• **Excerpt to read**:

Blowup stars David Hemmings, Vanessa Redgrave, Sarah Miles, John Castle, and Jane Birkin. The screenplay was written by Antonioni and Tonino Guerra, with the English dialogue being written by British playwright Edward Bond. The film was produced by Carlo Ponti, who had contracted Antonioni to make three English language films for MGM (the others were Zabriskie Point and The Passenger).

Controversy: end of the production code, start of MPAA film rating system

The American release of the counterculture-era film with its explicit content (by contemporary standards) by a major Hollywood studio was in direct defiance of the Production Code and it was denied approval, but MGM released it anyway. Its subsequent outstanding critical and box office success proved to be one of the final events that led the code to be finally abandoned in 1968 in favour of the MPAA film rating system.

It was this film and another groundbreaking film, Who's Afraid of Virginia Woolf?, that lead Jack Valenti to begin work on the MPAA film rating system that went into effect in 1968.

• **Entries shown**:

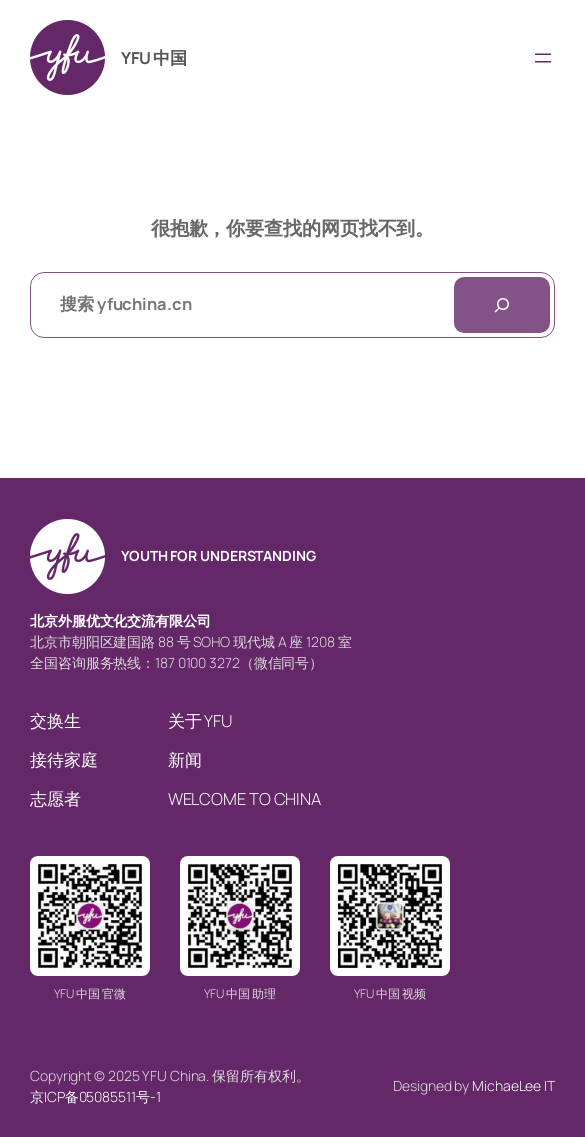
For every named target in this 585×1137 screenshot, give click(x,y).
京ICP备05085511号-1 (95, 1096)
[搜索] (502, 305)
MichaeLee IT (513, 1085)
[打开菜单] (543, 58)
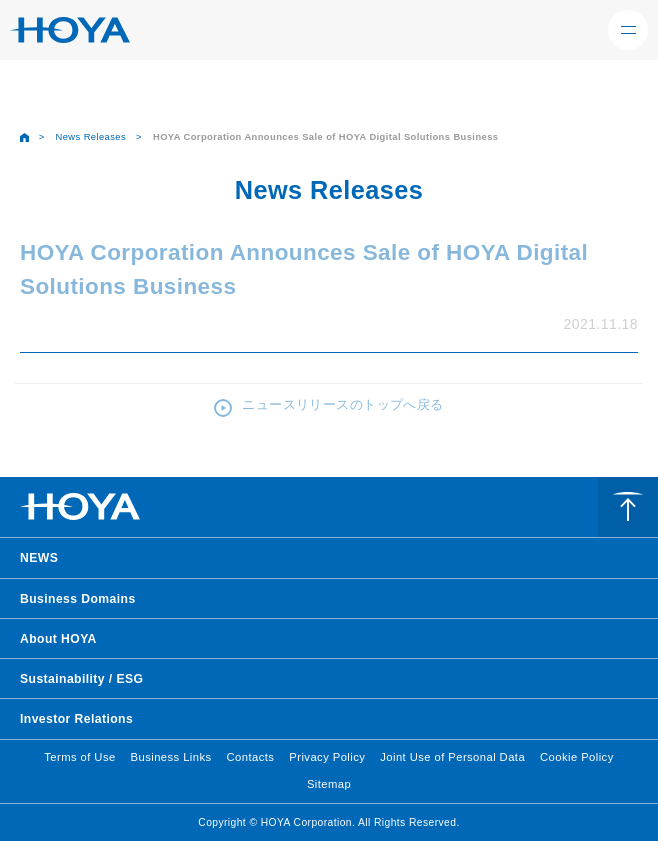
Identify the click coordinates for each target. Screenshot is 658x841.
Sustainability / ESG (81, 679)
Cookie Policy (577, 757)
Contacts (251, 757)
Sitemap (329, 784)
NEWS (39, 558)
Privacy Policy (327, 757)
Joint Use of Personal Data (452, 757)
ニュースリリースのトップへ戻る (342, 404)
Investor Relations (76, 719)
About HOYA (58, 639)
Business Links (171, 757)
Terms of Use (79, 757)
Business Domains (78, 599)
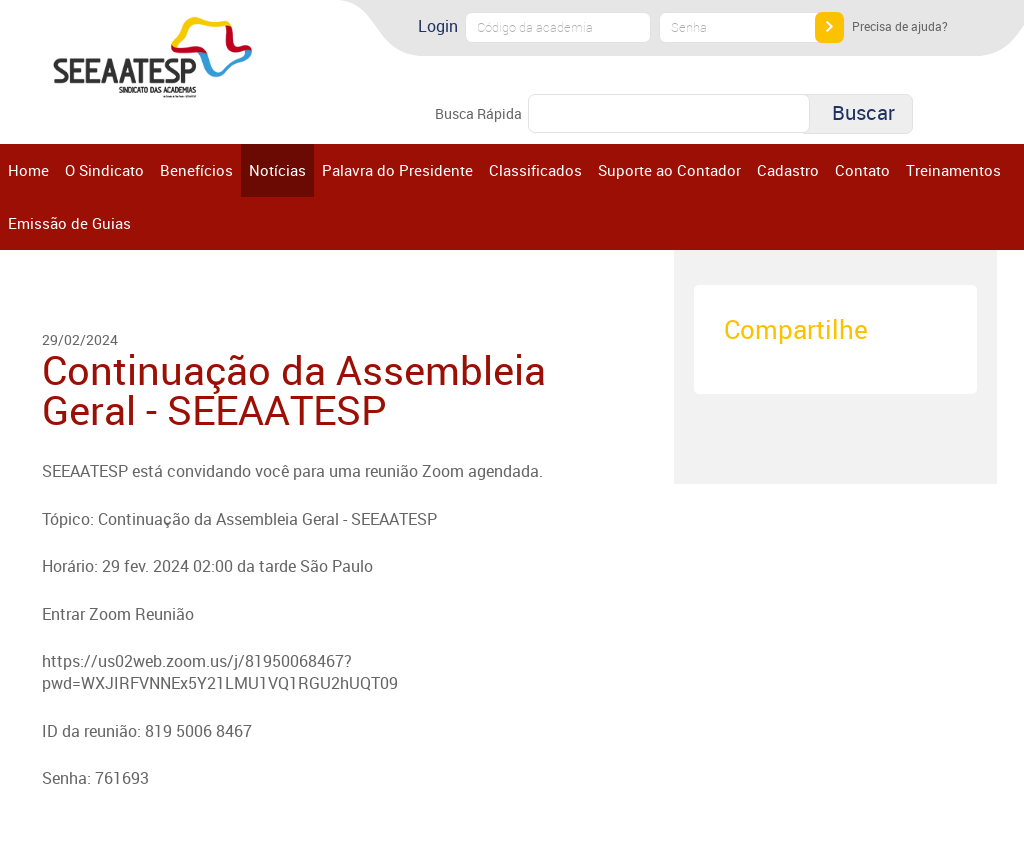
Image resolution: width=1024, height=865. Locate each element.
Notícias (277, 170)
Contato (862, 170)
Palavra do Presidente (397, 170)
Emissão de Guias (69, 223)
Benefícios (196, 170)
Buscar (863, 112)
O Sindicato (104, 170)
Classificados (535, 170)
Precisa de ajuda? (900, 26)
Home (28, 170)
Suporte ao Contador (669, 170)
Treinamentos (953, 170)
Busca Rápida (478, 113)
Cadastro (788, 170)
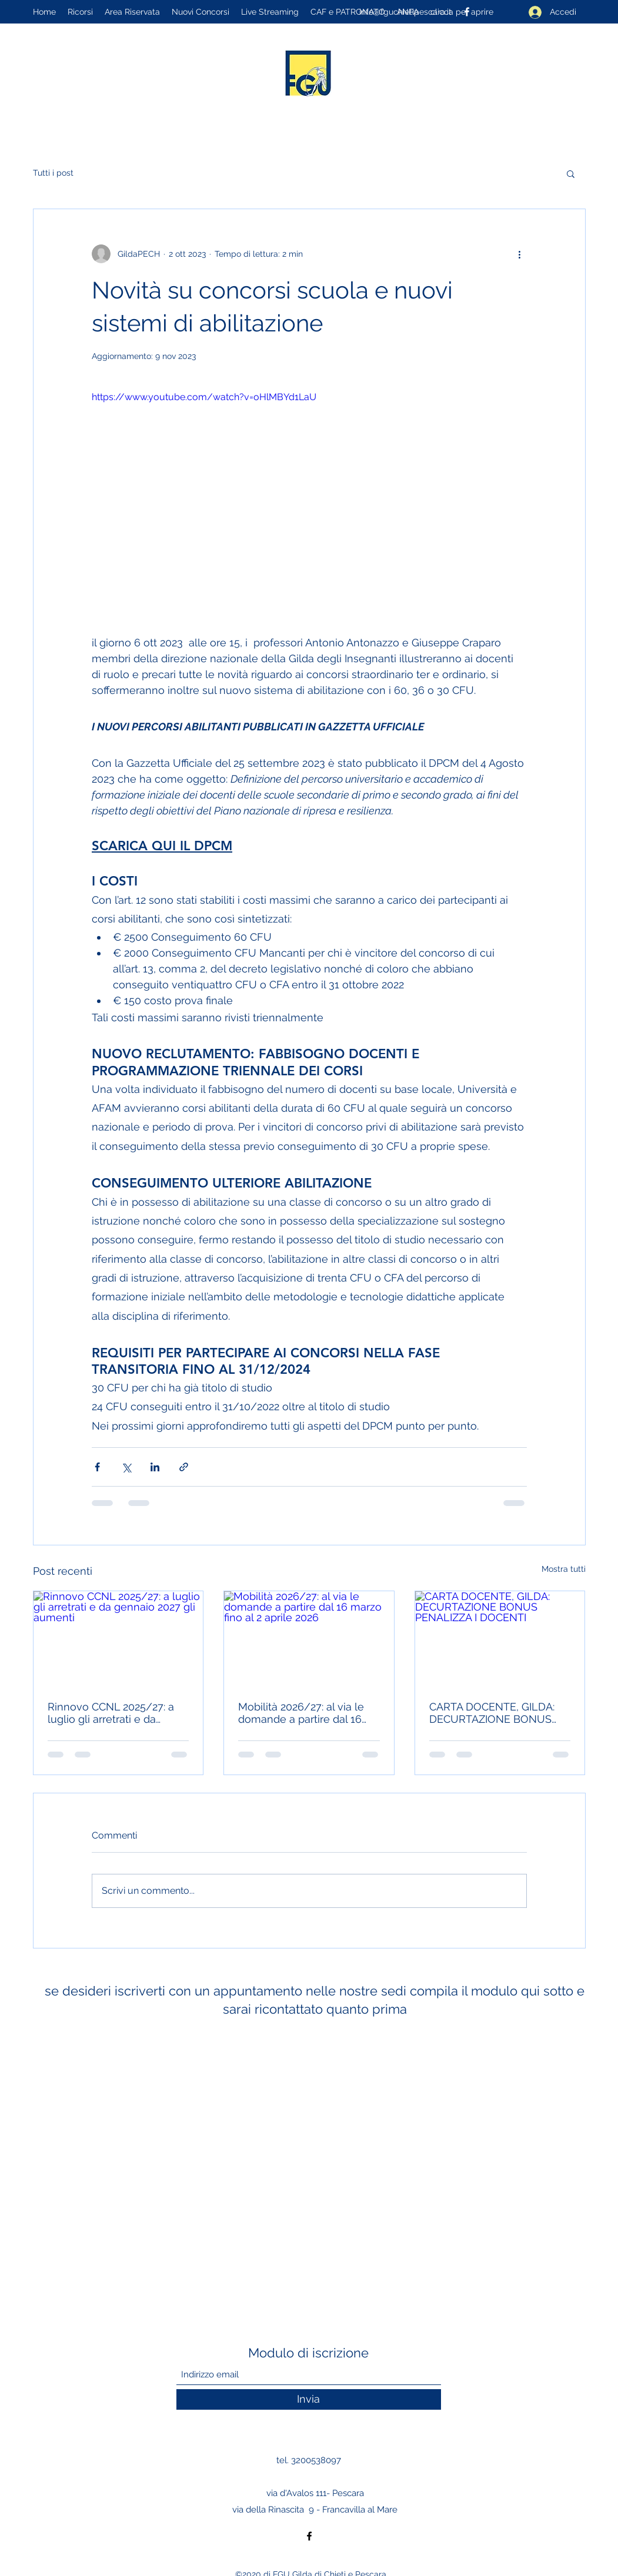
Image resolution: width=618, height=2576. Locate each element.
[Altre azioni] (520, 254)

• **Stated problem 1**:
Answer from the Blowup excerpt:
(a) Who wrote the film's English dialogue?
(b) In what year was the Production Code abandoned?
(c) Which other film helped lead Jack Valenti to begin work on the MPAA film rating system?
• **Stated problem 2**:
Transcribe a passage of the Blowup excerpt word for word. Begin at the words "The American release" and stop after "film rating system.".
Rely only on the Blowup excerpt for your answers.

• **Exercise answer 1**:
(a) British playwright Edward Bond
(b) 1968
(c) Who's Afraid of Virginia Woolf?

• **Exercise answer 2**:
The American release of the counterculture-era film with its explicit content (by contemporary standards) by a major Hollywood studio was in direct defiance of the Production Code and it was denied approval, but MGM released it anyway. Its subsequent outstanding critical and box office success proved to be one of the final events that led the code to be finally abandoned in 1968 in favour of the MPAA film rating system.